As câmeras usadas hoje por policiais militares de São Paulo gravam de forma ininterrupta imagens de baixa qualidade e sem som. Quando o policial entra em uma ocorrência, ele aciona um dispositivo que passa a gravar imagens com qualidade HD e registro de som.
Segundo Cestaro, essa mudança de cultura de 2022 para cá culminou com suspensão do uso obrigatório de câmeras por policiais e pela abertura de licitação pelo governo de São Paulo para a contratação de novas câmeras corporais. O novo modelo, contratado da Motorola, não grava ações ininterruptamente, e precisa ser ligado e desligado manualmente pelo policial.

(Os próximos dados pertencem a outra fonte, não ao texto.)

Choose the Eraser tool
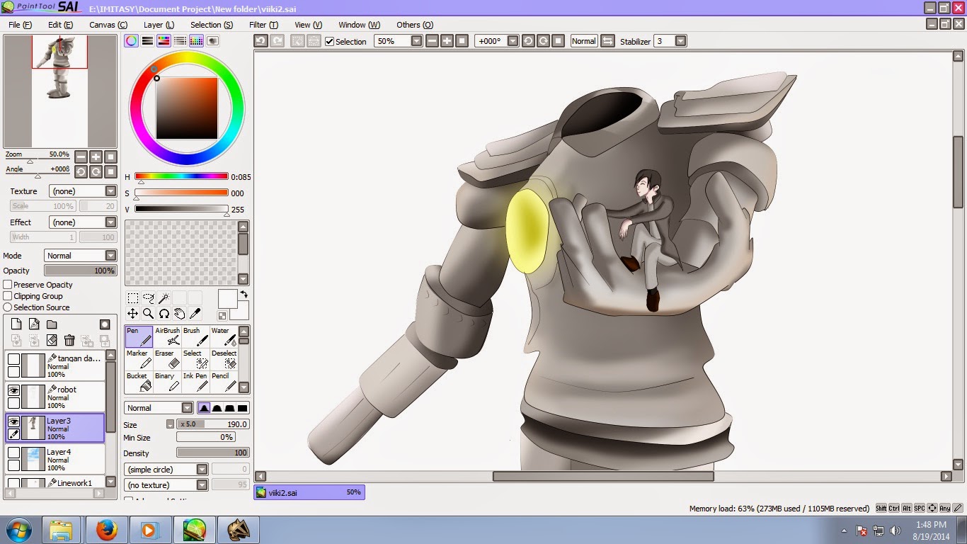 [x=167, y=359]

"O mau policial não vai ligar a câmera para cometer um crime", opina o promotor. Ele questiona o destaque que o governo tem dado a funcionalidades do novo equipamento, como reconhecimento facial e leitura de placas. "Se o principal pressuposto do equipamento é fiscalizar a atuação policial, as novas câmeras se mostram deficientes na medida em que não vão registrar integralmente o turno de serviço do policial."
O promotor avalia que a mudança de cultura da PM é nociva à corporação e a sua prestação de serviço. "Ser leniente com a violência não vai gerar uma polícia combativa e íntegra. O comando que não cobra o respeito às normas, como o uso correto da câmera operacional e da força letal, passa uma cultura de desrespeito que estimula a violência e a corrupção policial."
A Defensoria Pública de São Paulo entrou com uma ação do Supremo Tribunal Federal (STF) para reverter a decisão do Tribunal de Justiça que suspendeu o uso obrigatório de câmeras corporais em operações policiais no estado.
O ministro Luís Roberto Barroso rejeitou o pedido da Defensoria, mas pediu esclarecimentos ao governo paulista, que precisa explicar detalhes do novo contrato e relatórios sobre testes feitos com os novos equipamentos.
O governador Tarcísio pediu a prorrogação do prazo inicialmente estipulado por Barroso, dia 28 de novembro, e agora precisa prestar as informações solicitadas pela corte até o final desta semana.
A pasta da Segurança afirma que o governo está ampliando em 18,5% o número de câmeras da Polícia Militar e que os "novos dispositivos representam um avanço em relação aos equipamentos atualmente em uso", com maior autonomia de bateria, conectividade e acionamento remoto.
"As novas COPs estão em conformidade com a Portaria nº 648/2024 do Ministério da Justiça e Segurança Pública e demais normas vigentes", diz a secretaria.
*RAIO-XMARCEL DEL BIANCO CESTARO, 41
Promotor de Justiça há 15 anos, e atua há sete na Justiça Militar do Estado de São Paulo. Formado em direito pela USP, foi defensor público em São Paulo de 2007 a 2009.